Everyone who knows me already knows that I put my heart and soul into my marriage. To the exclusion of a lot of other things, even. Having it crumble to pieces broke me pretty hard, and for a while I’d lost the will to do anything at all.

This is why I hadn’t drawn and posted a comic in January, despite having the intent to draw at least one a month for 2015. But that’s besides the point.

I wrote a very long essay about what went down and how it has affected me, but it’s rather personal and I’d prefer to keep it to myself, if that’s alright. Here are the main beats of the story: 1. She left. 2. I was depressed and spent two weeks on my parents’ couch feeling bad for myself. 3. I’m not doing that any more.

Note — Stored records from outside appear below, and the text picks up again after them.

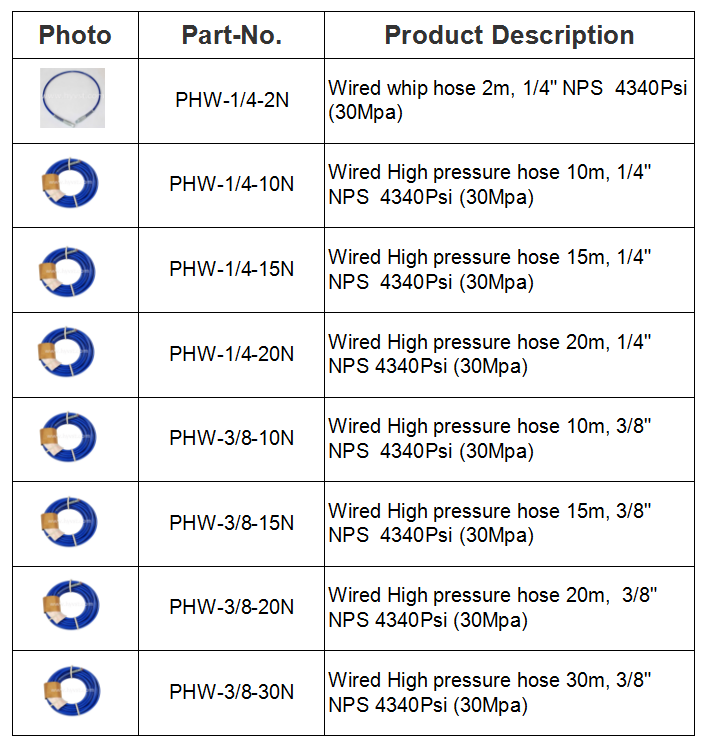Click the 30m, 3/8" hose description

490,692
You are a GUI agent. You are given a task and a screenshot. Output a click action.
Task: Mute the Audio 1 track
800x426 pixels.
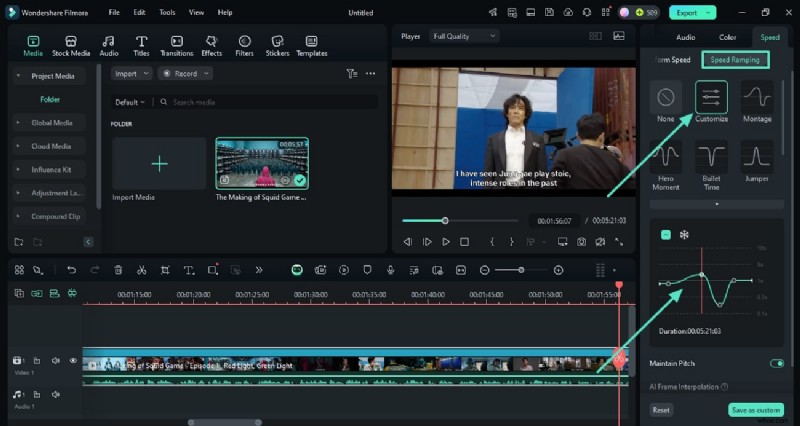point(55,395)
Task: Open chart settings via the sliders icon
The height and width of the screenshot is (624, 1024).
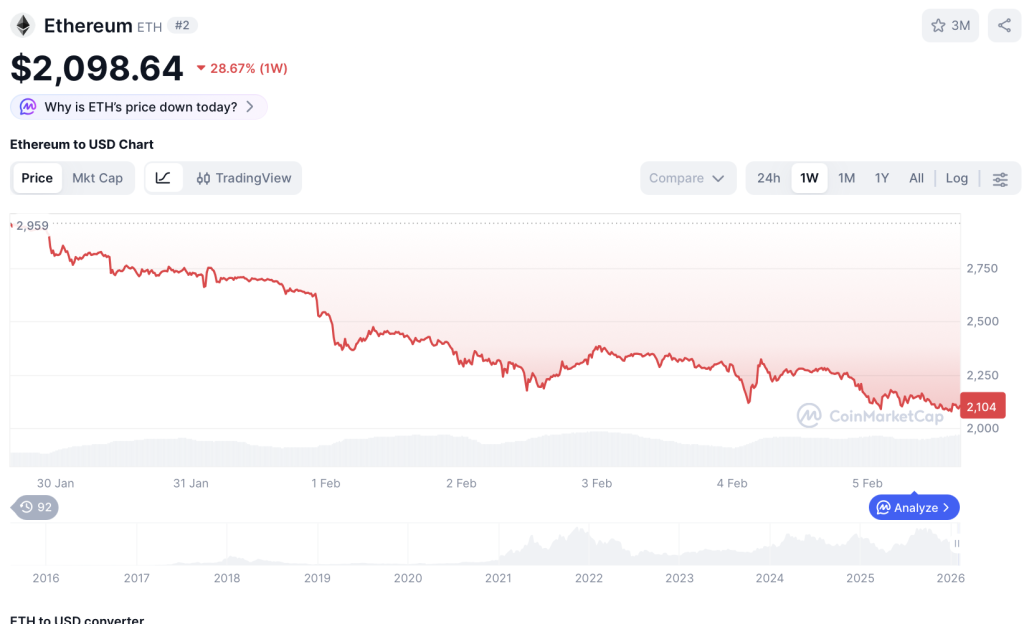Action: coord(1000,177)
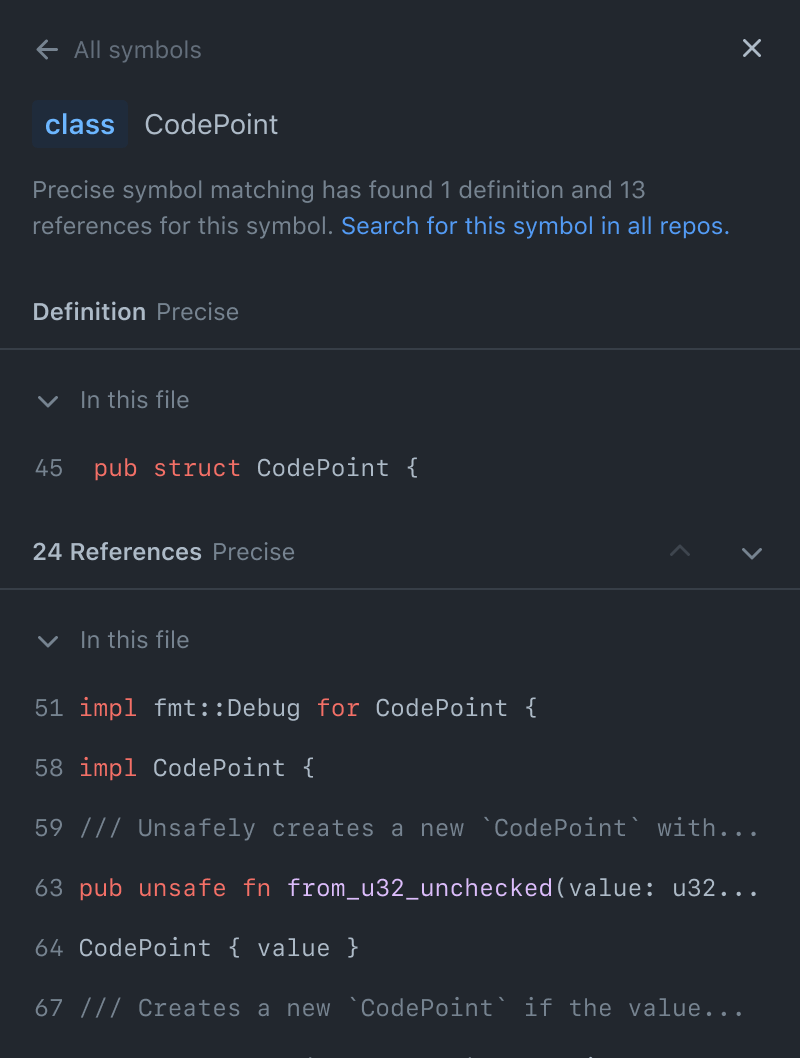Open reference line 58 impl CodePoint
Screen dimensions: 800x1058
[197, 768]
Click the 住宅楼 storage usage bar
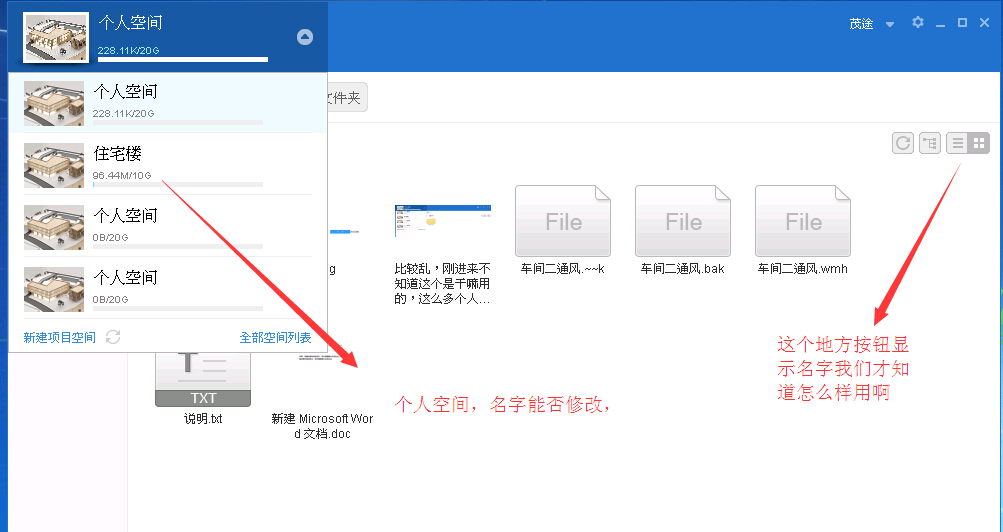The width and height of the screenshot is (1003, 532). click(177, 185)
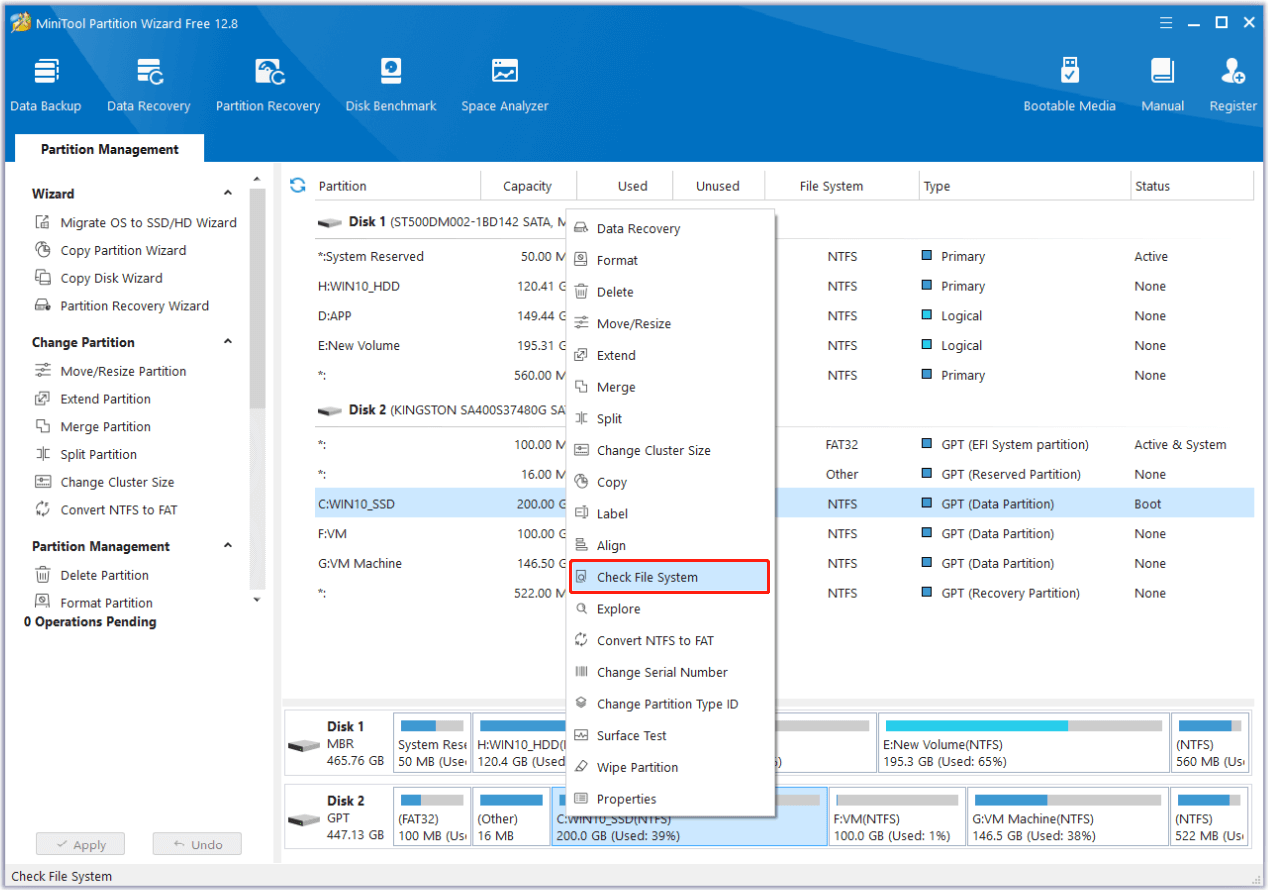Collapse the Change Partition section
Image resolution: width=1268 pixels, height=890 pixels.
[228, 342]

To suggest that I’m “over it” would be a bald-faced lie, but I’m sick of feeling like crap because I couldn’t save a relationship that was, though I denied it until the very end, doomed from the start. I’m putting it behind me and getting on with my life. Yes, I am still emotionally tender, and I’m not excited about getting all the legal stuff hammered out, but I’m moving forward.

I’m not entirely sure how to sum up how I’m feeling about this whole situation, but even though this has been the most difficult thing I’ve ever gone through, I’m beginning to see how much of a good thing it’s going to be for me. I still love my wife, but I’ve also accepted that she was so, so bad for me, and that I need her out of my life. It still makes me feel horrible to say that, but I’m free of that darkness now.

It’s only been a month, and that’s not really long enough to gauge my mental and emotional recovery, but there are more good days than bad right now, so I’m taking that for what it’s worth. I don’t have a very clear picture of what the future has in store for me, but I’m hoping that I’ve got some good karma flowing my way.